> EXERCISE DETAILS
Skip the pictures and return every entry exactly as written.

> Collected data
****
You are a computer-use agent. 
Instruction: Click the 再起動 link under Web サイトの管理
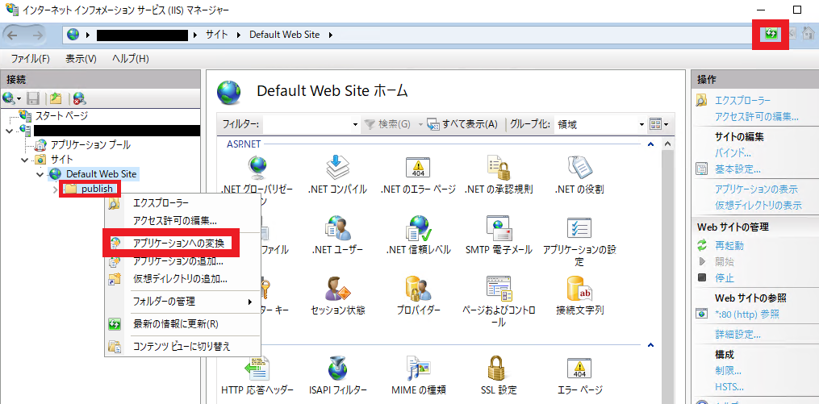click(729, 245)
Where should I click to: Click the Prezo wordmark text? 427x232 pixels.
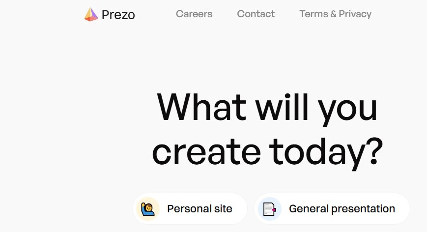118,15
****
> REPLY TO THE EXERCISE
You are a computer-use agent. 
Instruction: Click the 再起動 link under Web サイトの管理
click(729, 245)
Where should I click to: Click the Prezo wordmark text? 427x232 pixels.
118,15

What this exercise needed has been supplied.